**What to work on:** The answer should be each line from the entries below that has the word "will" in it.

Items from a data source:
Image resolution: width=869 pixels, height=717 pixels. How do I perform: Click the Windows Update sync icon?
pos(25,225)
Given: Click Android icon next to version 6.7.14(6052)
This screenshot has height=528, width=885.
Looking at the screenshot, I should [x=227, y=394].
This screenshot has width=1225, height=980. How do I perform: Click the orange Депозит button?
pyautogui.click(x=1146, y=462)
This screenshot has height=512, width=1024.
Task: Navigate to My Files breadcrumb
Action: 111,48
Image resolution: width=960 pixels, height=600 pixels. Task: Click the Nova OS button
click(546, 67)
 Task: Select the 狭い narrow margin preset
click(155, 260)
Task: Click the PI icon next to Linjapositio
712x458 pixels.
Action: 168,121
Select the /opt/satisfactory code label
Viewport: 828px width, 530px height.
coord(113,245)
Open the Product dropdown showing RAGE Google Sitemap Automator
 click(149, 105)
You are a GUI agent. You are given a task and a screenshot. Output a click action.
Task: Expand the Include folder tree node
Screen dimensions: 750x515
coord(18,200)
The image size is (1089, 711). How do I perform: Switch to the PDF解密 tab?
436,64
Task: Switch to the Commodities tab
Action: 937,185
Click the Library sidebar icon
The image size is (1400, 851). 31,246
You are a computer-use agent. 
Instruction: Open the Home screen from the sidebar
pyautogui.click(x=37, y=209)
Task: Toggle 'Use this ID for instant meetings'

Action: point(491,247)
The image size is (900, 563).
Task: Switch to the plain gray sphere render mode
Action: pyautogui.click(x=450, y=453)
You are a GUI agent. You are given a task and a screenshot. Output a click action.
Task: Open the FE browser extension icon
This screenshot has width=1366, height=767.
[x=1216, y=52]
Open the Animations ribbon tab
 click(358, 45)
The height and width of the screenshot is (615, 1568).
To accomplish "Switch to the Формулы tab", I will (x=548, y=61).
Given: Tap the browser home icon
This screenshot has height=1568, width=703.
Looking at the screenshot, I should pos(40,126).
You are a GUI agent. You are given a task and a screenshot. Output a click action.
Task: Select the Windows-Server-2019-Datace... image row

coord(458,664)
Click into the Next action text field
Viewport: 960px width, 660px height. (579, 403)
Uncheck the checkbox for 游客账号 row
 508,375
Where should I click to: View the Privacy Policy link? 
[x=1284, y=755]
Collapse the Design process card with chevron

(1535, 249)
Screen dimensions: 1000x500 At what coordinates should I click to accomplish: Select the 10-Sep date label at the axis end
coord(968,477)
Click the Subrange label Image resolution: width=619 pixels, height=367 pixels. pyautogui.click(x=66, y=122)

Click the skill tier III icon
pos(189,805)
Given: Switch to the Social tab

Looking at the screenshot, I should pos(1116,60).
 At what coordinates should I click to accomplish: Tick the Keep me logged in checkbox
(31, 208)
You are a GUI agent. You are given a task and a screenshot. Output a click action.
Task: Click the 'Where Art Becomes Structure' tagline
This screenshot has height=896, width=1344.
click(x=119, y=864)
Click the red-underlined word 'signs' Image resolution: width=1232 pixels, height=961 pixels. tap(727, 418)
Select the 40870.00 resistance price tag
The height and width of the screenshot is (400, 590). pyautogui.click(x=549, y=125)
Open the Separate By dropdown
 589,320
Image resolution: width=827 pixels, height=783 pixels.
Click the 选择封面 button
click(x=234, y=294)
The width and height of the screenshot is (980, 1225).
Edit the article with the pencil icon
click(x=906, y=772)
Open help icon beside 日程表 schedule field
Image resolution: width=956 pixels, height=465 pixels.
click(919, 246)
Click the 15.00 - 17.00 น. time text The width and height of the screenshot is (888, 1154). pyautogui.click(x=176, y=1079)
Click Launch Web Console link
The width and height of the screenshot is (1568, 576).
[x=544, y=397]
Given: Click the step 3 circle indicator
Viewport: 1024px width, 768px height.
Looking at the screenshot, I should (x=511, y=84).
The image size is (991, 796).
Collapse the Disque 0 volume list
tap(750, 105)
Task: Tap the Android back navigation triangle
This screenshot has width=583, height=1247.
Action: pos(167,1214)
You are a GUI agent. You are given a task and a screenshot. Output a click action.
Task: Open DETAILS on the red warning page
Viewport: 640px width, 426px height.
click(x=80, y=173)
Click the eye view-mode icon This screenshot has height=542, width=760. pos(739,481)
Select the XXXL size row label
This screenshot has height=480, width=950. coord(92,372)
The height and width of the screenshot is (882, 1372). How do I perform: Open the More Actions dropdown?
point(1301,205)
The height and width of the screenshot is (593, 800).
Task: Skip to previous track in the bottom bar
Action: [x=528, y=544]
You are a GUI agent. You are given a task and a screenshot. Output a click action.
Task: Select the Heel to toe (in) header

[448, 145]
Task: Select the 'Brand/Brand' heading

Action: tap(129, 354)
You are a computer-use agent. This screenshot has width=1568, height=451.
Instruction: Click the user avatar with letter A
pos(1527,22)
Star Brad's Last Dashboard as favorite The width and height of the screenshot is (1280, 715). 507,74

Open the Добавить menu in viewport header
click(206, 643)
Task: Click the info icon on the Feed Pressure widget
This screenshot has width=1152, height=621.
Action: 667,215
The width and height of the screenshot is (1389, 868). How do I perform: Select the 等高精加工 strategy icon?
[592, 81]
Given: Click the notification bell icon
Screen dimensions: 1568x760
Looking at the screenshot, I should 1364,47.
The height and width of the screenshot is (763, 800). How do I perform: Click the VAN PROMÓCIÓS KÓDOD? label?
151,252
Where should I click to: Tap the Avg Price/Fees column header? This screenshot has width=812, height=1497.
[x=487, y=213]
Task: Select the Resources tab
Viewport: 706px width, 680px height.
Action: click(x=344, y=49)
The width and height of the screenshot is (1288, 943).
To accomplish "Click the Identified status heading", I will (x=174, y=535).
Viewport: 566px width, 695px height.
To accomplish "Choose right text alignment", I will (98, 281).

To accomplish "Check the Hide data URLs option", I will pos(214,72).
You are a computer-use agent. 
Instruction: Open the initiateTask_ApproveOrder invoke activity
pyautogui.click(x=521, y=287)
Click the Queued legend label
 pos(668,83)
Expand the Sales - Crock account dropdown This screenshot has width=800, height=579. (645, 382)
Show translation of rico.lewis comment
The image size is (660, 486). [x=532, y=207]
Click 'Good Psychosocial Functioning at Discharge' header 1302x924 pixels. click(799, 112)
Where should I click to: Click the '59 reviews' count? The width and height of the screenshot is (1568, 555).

**Problem solution:**
To accomplish "Switch to the Формулы tab", I will (x=548, y=61).
To accomplish "Click the Identified status heading", I will (x=174, y=535).
To accomplish "Choose right text alignment", I will (98, 281).
To accomplish "Check the Hide data URLs option", I will pos(214,72).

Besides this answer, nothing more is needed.